Task directions: In the listing that follows, locate the line containing "This screenshot has height=513, width=563." and the line containing "You are a computer-use agent. The height". Retype exactly those two lines and every line between them, and nothing more.

Study material:
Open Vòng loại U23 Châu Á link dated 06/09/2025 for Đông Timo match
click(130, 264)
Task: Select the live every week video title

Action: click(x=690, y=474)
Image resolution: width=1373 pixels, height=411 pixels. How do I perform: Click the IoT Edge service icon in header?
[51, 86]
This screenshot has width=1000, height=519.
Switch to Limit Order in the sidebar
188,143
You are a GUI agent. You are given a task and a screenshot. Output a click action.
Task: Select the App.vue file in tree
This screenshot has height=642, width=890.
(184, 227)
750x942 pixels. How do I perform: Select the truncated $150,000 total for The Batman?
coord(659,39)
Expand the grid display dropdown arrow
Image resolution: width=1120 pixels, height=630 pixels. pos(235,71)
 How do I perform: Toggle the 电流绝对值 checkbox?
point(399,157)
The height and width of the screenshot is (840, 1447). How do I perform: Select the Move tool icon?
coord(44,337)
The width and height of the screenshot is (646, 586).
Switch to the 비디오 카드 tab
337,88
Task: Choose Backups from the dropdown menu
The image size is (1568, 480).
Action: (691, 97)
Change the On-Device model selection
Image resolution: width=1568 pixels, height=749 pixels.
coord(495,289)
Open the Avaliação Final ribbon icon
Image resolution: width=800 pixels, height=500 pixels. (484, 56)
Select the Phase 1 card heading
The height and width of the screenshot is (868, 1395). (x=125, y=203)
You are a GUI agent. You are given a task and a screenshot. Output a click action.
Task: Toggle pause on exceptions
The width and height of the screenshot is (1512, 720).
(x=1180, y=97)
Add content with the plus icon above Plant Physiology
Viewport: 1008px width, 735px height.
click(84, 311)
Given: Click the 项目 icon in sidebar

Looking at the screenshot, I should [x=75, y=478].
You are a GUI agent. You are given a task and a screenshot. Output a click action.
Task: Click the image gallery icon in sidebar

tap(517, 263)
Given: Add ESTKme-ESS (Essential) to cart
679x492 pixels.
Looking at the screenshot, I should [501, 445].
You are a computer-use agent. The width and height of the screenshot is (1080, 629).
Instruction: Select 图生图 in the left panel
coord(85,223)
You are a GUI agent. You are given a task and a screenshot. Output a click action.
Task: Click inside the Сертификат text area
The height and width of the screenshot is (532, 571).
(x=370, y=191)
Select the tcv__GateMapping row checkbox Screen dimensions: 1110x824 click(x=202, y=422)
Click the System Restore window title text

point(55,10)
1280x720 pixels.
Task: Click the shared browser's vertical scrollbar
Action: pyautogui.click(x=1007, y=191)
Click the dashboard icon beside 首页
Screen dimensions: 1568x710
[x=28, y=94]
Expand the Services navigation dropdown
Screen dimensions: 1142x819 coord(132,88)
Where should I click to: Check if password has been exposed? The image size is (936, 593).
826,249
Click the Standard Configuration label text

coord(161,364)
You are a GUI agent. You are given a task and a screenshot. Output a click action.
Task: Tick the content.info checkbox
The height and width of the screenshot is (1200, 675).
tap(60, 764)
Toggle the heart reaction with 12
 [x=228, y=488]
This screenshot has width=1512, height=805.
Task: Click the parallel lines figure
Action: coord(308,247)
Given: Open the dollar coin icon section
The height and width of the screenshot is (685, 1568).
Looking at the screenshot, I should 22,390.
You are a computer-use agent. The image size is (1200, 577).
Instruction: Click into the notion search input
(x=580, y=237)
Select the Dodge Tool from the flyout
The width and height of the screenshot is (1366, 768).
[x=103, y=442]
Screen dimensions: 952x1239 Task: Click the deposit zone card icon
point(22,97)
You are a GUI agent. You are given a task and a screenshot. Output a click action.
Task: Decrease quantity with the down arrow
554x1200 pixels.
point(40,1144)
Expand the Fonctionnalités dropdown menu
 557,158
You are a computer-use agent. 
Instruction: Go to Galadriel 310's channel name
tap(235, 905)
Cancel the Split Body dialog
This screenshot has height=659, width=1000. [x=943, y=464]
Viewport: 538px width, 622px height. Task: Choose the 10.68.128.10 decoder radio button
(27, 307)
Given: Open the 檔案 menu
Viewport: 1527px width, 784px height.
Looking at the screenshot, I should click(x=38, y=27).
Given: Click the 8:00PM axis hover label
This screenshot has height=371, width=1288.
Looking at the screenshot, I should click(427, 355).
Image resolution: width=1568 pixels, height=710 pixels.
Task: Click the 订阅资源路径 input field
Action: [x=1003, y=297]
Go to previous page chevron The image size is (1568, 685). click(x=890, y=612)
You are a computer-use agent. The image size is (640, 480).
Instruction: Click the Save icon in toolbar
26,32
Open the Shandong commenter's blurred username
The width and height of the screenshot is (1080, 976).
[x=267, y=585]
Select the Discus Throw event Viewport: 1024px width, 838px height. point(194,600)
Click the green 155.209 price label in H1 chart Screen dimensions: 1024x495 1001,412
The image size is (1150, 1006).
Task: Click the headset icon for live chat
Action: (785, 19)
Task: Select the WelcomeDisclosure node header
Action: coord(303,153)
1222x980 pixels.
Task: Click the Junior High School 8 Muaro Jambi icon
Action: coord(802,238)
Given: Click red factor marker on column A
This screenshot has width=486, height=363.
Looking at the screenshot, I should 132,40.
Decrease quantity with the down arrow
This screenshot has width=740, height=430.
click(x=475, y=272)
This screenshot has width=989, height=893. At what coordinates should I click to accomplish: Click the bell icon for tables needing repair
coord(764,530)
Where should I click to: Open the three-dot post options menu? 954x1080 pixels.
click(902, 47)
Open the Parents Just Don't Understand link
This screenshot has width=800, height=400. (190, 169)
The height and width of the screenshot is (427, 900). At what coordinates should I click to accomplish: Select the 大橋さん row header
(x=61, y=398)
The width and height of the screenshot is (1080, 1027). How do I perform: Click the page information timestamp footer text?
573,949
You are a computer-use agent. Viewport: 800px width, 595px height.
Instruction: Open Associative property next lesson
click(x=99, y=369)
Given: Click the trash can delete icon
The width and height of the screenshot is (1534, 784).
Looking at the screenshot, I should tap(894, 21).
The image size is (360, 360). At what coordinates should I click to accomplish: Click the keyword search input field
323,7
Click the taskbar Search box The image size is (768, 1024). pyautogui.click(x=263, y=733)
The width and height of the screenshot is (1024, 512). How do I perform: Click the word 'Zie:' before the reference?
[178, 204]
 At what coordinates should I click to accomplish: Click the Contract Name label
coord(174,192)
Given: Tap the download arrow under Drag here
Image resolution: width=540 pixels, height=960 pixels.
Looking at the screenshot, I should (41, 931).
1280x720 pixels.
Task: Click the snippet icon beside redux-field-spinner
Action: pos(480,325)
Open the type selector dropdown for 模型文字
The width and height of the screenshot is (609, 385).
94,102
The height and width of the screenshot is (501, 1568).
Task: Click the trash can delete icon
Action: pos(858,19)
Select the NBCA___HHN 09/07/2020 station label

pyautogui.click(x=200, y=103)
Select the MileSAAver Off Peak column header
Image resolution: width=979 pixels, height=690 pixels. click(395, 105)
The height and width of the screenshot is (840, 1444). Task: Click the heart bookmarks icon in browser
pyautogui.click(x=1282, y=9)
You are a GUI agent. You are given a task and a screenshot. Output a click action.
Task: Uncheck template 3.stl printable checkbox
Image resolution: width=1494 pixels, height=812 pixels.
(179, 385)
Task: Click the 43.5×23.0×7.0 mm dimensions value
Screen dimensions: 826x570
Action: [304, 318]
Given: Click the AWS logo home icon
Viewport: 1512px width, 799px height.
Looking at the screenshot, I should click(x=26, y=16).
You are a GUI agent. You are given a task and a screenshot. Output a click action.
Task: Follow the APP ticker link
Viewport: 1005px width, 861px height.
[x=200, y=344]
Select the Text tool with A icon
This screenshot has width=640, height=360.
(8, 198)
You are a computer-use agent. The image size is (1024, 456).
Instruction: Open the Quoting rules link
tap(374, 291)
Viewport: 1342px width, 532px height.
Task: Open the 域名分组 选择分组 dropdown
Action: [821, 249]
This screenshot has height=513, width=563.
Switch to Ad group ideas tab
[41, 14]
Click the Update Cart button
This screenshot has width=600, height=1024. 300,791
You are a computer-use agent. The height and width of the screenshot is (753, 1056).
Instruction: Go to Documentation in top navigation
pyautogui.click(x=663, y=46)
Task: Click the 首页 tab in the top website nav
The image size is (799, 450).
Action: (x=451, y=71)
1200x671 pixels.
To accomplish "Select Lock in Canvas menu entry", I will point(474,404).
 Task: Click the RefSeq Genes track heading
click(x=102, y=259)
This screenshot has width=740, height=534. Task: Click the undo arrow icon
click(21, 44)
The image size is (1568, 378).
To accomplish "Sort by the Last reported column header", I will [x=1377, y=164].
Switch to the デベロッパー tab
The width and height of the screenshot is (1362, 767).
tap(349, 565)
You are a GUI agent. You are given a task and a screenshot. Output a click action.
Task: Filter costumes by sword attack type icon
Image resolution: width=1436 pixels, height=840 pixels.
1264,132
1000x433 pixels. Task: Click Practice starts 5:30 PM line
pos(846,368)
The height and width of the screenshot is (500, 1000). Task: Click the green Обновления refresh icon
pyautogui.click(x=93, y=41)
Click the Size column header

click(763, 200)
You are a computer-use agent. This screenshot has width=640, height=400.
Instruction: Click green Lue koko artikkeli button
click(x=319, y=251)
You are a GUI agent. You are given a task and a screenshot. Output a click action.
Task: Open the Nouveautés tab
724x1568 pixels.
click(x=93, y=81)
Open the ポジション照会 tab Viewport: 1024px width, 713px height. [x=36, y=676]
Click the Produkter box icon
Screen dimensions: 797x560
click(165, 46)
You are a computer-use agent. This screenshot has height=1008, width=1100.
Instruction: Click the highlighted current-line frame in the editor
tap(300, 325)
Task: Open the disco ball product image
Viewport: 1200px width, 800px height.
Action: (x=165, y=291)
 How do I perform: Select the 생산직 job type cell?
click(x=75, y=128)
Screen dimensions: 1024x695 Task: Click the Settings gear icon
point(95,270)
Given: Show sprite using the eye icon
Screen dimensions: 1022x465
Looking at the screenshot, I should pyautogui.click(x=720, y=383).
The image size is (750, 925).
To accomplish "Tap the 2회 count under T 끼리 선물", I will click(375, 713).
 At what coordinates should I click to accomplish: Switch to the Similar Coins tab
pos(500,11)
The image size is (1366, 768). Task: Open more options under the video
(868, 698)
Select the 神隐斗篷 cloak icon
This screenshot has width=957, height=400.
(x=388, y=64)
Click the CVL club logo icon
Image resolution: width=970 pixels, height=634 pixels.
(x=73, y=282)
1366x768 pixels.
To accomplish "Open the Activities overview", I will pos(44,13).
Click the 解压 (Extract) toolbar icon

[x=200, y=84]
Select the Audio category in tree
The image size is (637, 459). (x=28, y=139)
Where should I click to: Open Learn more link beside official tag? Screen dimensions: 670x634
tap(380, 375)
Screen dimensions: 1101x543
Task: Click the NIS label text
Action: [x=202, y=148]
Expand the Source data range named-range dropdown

Result for this exercise:
This screenshot has height=513, width=563.
Switch to Ad group ideas tab
[41, 14]
Click the Update Cart button
This screenshot has width=600, height=1024. 300,791
You are a computer-use agent. The height and width of the screenshot is (753, 1056).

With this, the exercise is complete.